Here's an exchange in Smoke Signals, between two characters on a bus, seted side-by-side:
Victor: "You got to look mean or people won't respect you. White people will run all over you if you don't look mean. You got to look like a warrior. You got to look like you just got back from killing a buffalo."
Thomas: "But our tribe never hunted buffalo. We were fishermen."
Victor: "What? You want to look like you just came back from catching fish? It ain't 'Dances With Salmon,' you know. Man, you think a fisherman is tough? Thomas, you got to look like a warrior."
Alexie explains, "I want to portray Indians as human beings, complicated human beings. I mean, one of the things about the movie Smoke Signals, the reaction to it that really disturbed me was people going on and on about how universal it was. Which meant white people understand it. Or which means, 'Oh, Indians - Indians laugh! Indians ride a bus!' You know? 'Indians speak English!' It was really condescending."
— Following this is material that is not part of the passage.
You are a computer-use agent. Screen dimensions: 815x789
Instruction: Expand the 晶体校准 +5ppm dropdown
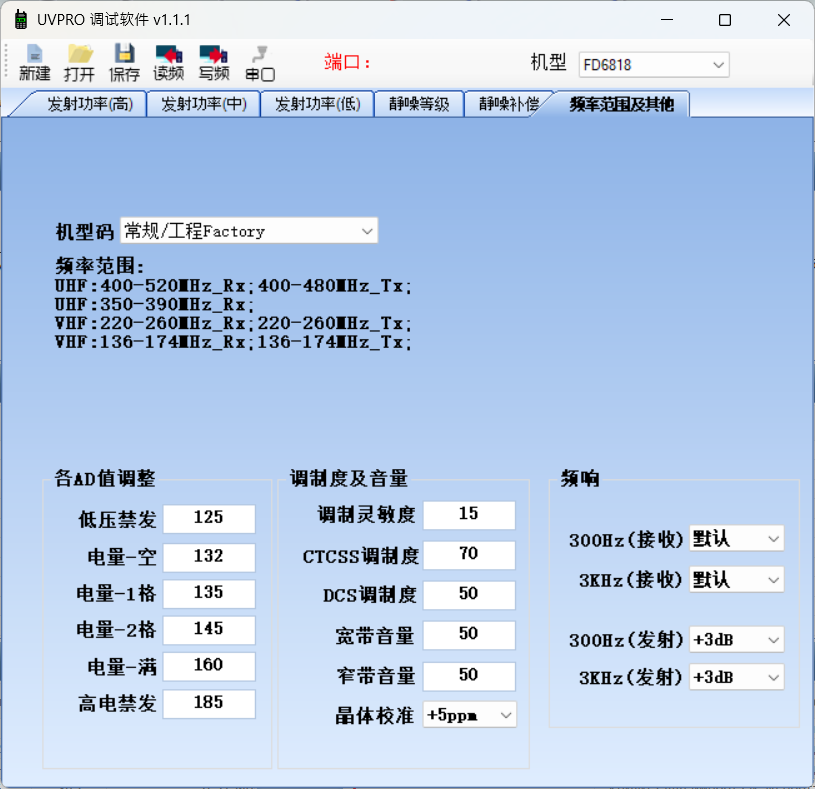(x=469, y=715)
But Alexie does not let himself or his own people off the hook, revealing deep, still festering wounds.
Again, from Smoke Signals:
"Victor, who's your favorite Indian?"
"Nobody, nobody, nobody."
The Spokane Indian reservation is not a place most people leave. In his books, those who do either come back or fail on the outside.
Sherman Alexie seems to be an exception. His past is very much part of his future. But he says he won't come back to live here. And he will not raise his own children here.
At least, Alexie says, "not until the educational system is improved greatly. Because I have a son now and I simply do not want him to have to jump hurdles like I did even to catch up with other kids."
His personal observations are getting him national attention. This summer he participated in the president's panel on race relations.
President Clinton asked him, "What do you think the most important thing is for Americans to know about American Indians?"
Alexie replied: "I think the primary thing that people need to know about Indians is that our identity is much less cultural now and much more political, that we really do exist as political entities in sovereign political nations. And that's the most important thing for people to understand is that we are separate politically and economically and should be."
Alexie says he intends to foster authentic images of his contemporaries in every medium open to him. He begins from his own experience.
Alexie, (reading from Lone Ranger and Tonto Fistfight in Heaven): "Survival equals anger times imagination. Imagination is the only weapon on the reservation. Imagination is the politics of dreams. Imagine a spring with water that mends broken bones. Imagine a drum which wraps itself around your heart. Imagine a story that puts wood in the fireplace."